The maul swung, and missed, and even as the resounding impact against the stone sent up sparks and echoed through Dane’s skull he leapt forward into the air and arched his vra’taar down to take the giant in the throat. At that moment, a funnel of churning flame violently tore the world apart: it was a lance of cold white fire, and it tore through the sky and ignited the air.
Everything happened at once. Dane felt hot blood wash up over him as his momentum forced the dead Gorgoloth to the ground; the impact knocked the wind out of Dane and jolted his limbs with such terrible force that he felt his bones nearly snap. Shouts and steel hammered his skull as he rolled forward and onto the slope, where his motion rolled him painfully forward down loose stone and a rain of sparks. Dane’s eyes opened for a moment, long enough to see the dame escape down from the opposite hill, long enough to see the Cruj struggle against his captor, long enough to see the Gorgoloth sentry walk towards him, languidly. Its bare and clawed feet crunched ice and rock beneath their path as the giant almost playfully advanced to where Dane would end his uncontrolled descent. Its axe was ready, and Dane almost felt it cleave in half well before the haft was even raised and his executioner’s massive teeth gleamed in the white fire, which was just moments before the sky seemed to explode.

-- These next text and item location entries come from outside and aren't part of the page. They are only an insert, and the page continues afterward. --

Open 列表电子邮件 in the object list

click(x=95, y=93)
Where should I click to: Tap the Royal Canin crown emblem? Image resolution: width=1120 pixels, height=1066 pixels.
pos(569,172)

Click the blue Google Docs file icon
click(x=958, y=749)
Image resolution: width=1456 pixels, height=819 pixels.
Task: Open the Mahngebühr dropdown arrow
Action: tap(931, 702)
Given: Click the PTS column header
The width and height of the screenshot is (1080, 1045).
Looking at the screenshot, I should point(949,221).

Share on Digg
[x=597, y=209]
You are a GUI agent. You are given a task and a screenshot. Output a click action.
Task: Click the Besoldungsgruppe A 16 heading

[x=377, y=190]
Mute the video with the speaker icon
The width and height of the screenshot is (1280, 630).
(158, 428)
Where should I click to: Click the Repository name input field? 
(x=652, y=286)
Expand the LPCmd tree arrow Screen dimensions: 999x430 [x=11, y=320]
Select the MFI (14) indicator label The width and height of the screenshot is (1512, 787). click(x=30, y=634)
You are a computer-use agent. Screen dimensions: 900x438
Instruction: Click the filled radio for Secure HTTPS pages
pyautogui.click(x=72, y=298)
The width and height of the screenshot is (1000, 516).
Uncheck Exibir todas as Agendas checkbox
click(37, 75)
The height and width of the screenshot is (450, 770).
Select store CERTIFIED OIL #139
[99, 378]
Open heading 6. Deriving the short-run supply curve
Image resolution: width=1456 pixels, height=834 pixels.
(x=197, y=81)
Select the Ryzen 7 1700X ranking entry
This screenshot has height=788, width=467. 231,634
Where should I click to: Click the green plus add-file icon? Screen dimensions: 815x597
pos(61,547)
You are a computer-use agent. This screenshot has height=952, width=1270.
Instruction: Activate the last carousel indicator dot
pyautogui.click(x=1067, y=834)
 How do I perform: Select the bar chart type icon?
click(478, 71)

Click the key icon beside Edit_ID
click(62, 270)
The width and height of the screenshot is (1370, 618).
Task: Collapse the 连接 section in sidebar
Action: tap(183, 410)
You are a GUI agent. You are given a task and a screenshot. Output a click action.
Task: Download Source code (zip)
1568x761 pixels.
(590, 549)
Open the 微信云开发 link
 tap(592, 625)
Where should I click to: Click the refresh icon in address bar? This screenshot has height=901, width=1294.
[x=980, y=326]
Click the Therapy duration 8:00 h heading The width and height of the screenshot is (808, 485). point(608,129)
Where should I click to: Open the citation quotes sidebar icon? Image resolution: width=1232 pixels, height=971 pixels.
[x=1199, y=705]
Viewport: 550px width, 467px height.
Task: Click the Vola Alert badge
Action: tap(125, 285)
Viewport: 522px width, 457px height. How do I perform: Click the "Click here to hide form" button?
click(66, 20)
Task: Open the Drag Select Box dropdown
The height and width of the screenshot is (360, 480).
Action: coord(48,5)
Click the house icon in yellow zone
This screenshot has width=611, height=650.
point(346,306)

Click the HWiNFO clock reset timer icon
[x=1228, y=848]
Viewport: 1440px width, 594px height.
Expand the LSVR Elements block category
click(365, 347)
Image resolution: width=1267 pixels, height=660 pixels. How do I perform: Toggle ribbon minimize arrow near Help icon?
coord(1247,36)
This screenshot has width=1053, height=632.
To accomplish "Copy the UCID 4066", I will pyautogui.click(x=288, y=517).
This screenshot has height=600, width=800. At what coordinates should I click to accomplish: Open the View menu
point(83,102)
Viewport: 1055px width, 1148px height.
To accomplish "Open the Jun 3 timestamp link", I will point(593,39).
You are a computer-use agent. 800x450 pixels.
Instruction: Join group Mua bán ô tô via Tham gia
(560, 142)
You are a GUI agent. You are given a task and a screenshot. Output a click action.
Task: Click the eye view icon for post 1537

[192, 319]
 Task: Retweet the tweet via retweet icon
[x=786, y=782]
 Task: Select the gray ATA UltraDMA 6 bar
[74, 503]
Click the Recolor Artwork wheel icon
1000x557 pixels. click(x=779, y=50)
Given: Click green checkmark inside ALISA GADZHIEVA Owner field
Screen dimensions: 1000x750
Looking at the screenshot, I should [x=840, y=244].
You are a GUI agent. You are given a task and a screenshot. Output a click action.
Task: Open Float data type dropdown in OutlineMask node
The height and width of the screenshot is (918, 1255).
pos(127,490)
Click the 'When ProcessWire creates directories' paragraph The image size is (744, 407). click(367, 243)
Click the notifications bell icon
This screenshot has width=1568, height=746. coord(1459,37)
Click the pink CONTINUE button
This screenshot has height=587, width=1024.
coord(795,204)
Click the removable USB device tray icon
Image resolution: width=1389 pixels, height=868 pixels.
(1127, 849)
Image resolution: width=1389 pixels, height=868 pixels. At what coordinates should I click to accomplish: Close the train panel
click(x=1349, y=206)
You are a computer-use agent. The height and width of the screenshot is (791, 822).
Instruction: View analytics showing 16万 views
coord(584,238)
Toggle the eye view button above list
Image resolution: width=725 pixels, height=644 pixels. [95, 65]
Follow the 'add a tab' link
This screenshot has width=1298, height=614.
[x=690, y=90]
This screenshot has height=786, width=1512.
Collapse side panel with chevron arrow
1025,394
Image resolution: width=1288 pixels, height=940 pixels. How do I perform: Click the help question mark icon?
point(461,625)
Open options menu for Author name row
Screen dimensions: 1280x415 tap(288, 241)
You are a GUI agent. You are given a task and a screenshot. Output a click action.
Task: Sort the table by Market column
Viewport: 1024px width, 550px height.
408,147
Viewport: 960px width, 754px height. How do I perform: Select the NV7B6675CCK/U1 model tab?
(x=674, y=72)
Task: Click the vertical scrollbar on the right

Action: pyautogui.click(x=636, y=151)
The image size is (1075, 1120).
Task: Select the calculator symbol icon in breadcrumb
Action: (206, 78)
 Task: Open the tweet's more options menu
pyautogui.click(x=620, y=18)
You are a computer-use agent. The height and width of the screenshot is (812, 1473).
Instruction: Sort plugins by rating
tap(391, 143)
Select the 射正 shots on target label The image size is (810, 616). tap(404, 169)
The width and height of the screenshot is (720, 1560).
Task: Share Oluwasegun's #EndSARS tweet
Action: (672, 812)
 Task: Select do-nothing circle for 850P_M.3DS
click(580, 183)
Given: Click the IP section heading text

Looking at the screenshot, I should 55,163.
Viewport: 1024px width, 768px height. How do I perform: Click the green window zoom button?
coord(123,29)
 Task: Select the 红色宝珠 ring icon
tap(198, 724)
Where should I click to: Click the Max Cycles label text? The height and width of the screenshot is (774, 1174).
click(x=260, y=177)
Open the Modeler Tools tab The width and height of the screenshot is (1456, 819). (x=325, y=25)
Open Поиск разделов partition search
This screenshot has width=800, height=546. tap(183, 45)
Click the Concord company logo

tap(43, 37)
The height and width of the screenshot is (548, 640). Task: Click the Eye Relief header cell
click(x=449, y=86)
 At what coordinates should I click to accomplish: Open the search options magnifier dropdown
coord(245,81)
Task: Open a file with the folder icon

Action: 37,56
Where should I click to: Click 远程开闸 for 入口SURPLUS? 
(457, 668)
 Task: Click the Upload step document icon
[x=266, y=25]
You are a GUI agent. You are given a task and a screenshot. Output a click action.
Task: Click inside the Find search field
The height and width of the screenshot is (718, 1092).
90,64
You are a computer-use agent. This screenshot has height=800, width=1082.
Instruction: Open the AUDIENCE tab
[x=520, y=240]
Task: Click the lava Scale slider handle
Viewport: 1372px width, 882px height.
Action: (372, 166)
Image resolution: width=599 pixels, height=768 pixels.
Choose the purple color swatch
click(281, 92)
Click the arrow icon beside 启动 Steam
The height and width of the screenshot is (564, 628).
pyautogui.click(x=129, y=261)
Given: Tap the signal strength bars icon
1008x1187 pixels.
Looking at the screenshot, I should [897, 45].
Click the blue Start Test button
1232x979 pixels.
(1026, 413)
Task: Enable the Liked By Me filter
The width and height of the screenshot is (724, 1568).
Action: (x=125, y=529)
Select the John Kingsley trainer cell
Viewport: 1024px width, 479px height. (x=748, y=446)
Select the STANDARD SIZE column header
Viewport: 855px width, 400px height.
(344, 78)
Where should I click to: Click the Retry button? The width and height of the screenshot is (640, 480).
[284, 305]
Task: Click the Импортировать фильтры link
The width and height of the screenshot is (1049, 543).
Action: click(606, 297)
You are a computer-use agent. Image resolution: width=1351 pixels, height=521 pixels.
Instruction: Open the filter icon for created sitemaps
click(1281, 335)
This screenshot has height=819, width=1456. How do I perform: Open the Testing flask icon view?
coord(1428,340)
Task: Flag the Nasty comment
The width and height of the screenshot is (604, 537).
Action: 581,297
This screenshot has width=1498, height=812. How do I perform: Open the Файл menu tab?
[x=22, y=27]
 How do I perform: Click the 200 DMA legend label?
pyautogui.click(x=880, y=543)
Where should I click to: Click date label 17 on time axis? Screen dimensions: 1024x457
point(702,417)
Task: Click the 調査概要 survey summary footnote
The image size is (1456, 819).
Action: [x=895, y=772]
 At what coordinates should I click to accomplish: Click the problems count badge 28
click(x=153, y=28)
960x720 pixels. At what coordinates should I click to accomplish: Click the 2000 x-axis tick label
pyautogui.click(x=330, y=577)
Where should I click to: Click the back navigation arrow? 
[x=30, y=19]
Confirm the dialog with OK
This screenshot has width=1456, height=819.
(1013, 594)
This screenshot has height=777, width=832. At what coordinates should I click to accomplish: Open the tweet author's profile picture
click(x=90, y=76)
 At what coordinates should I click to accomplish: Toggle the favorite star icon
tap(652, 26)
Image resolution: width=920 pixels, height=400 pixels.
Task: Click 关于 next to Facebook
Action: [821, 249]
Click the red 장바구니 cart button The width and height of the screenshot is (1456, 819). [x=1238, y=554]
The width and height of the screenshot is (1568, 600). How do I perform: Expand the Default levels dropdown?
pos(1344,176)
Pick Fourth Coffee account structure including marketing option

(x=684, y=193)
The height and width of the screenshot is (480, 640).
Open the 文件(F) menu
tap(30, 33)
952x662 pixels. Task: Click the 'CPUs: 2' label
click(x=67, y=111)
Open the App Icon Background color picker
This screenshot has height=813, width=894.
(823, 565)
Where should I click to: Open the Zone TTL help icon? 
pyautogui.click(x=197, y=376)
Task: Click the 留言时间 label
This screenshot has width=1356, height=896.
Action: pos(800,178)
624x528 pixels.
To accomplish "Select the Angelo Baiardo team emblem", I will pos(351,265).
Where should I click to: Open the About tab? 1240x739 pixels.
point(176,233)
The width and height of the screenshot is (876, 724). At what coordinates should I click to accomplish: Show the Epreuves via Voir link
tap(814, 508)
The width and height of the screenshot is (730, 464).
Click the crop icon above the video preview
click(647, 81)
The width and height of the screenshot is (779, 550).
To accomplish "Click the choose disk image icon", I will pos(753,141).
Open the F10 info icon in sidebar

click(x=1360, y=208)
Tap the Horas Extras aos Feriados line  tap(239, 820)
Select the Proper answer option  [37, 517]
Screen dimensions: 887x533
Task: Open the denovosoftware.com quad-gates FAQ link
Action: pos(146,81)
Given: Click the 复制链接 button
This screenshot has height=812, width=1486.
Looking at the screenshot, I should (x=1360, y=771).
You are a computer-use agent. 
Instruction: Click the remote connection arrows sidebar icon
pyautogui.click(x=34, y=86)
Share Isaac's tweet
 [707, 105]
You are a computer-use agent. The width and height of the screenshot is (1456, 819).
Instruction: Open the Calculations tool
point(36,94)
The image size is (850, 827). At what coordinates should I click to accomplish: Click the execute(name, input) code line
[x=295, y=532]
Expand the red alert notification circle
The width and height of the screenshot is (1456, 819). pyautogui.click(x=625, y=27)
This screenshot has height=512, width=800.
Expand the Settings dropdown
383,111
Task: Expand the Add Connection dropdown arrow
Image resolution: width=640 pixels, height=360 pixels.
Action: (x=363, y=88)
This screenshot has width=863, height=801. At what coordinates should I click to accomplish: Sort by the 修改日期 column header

There was, for the briefest of moments, a splotch of darkness in the sky: a blot of ink, a hole. Then there was the fire, which erupted in a whirlpool of churning white and blue that had the consistency of ice but that burned with such intense heat Dane almost screamed. Bits of the flaming goop sprayed onto his armor, and if not for his continued fall towards the nadir of the stone bridge the heat would have undoubtedly eaten through his armor. His would-be executioner was not so lucky: the Gorgoloth’s eyes and face were burned in a spray of flaming ice that latched onto its black skin and clung there like a burning parasite. Heat lashed against Dane like whips of fire. Something died in front of him; sticky drops of red rain hailed down onto the snow. The sound of the explosion shook the air.
Dane landed at the bottom of the bridge, hard on his face. He tasted blood and felt ice pressed into his face like splinters. Though the air had been knocked from his lungs, Dane struggled to rise. The fire was gone, but the sonic vibration left in the air in the wake of the strange explosion still resonated. Dane came to his knees with the help of a beautiful blonde-haired woman. She had deep green eyes and a scar down one side of her face, and she wore the black and purple armor of The Fallen, even if she bore a Dawn Knight’s blade. Dane looked behind her, and saw that all of the Gorgoloth had shared a similar fate as that who’d been ready to kill him: their flesh had been burned away by the same dreadful fires, the fiery plasma vomited up by their burning hole in the sky. Their bodies writhed on the ground all along the bridge and on up the slope that led to the far ridge; smoking vapors rose from their immense corpses.